Martín Caparrós: Uno porque sí, el otro quizá porque no. Quiero decir: uno porque es lo que me interesa de Ñamérica, su voluntad de apropiación y mezcla, el otro lo que menos me gusta, su pretensión folclórica y esencial. Uno porque siempre me fascinó su voluntad de crear formas distintas, propias, inadaptadas; el otro porque siempre me sorprendió que se adaptara con tanto entusiasmo a las formas presupuestas. Pero supongo que en algo tenía que perjudicarme esto de ser un poco argentino, ¿no?
Juan Villoro: Un indígena te dice en la selva que imagina a Dios como un aparato de radio gigante. La voz de un locutor o un caudillo.
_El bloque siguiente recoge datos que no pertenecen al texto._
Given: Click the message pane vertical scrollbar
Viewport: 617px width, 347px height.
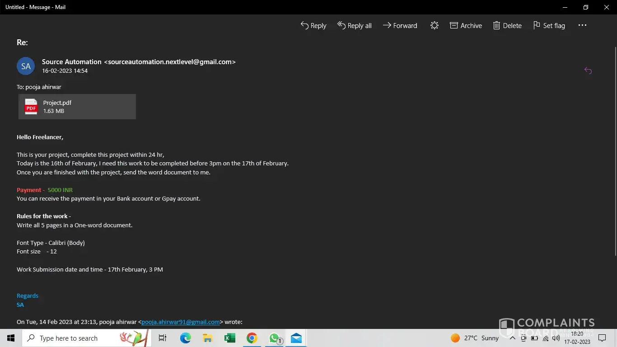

El río de historias de Ñamérica fluye a contrapelo de las explicaciones demagógicas del continente. ¿En qué medida ser testigo de las retóricas del poder te ha estimulado a escribir todo lo contrario?
Martín Caparrós: Si solo fuera testigo, Juan, si solo fuera testigo… No voy a ponerme en víctima, porque detesto la postura de la víctima, tan en boga últimamente, pero, ya mayores como estamos, a veces me da la melancolía de pensar qué hubiera sido de nuestras vidas si esas retóricas no se hubieran banalizado tanto, sobre todo en estos últimos veinte o treinta años. Si hubiéramos podido hablar en serio, digo. ¿Te imaginas? Pues sí, claro que me gustaría escribir todo lo contrario. Exactamente eso: todo lo contrario.
Juan Villoro: Ni siquiera un cronista tan exhaustivo como tú puede abarcarlo todo. Chile queda un poco de lado en tu libro. ¿Te interesa más ahora que ganó Boric?
Martín Caparrós: Chile fue, pandemia mediante, mi mejor fracaso en la escritura de Ñamérica. Estaba en Buenos Aires el 10 de marzo de 2020 con un billete/boleto/tiquete/pasaje para volar a Santiago a tratar de contar su famosa nueva clase media –y, así, deplorar un poco ese concepto– cuando cayó la tempestad. Me tuve que volver de urgencia a casa, en mi sierra castellana, y me pasé buena parte del año siguiente acechando la posibilidad de viajar a Chile, pero la peste pudo más. Así que al final tuve que resignarme a dejarlo fuera del registro, y lo lamenté. Nunca dejo de agradecerles a los chilenos que nos hayan relevado –a nosotros, argentinos– de la dura tarea de ser los odiosos de América; me habría gustado ir a contarlo con algún detalle. Pero, entretanto, se volvieron a convertir en esperanza, con el joven Boric. Espero de todo corazón que no termine como la otra vez, en canciones cubanas y calles de banlieue. Espero, también, que no se agote en pequeñas reivindicaciones identitarias. Espero mucho, en realidad, y lo espero en serio: creo que es el primer movimiento nuevo que se produce en la región en mucho tiempo. Ojalá.
Juan Villoro: Tu libro está atravesado por un torrente de datos, cifras, estadísticas, declaraciones, detalles significativos. Sé que te gusta tomar fotografías que estén, deliberadamente, fuera de foco. ¿Es una manera de relajarte? ¿Descansas con los ojos de la precisión de las palabras?
Martín Caparrós: Me parece que una imagen vale por mil palabras solo cuando es tan asertiva como ellas: cuando está banal y perfectamente definida. En cambio una que esté fuera de foco vale por millones: puede decir casi cualquier cosa, mucho más que lo que su autor podría suponer. ¿No te gusta esa idea de decir sin saber del todo qué? ¿No sería eso, si alguna vez lo alcanzáramos, el arte?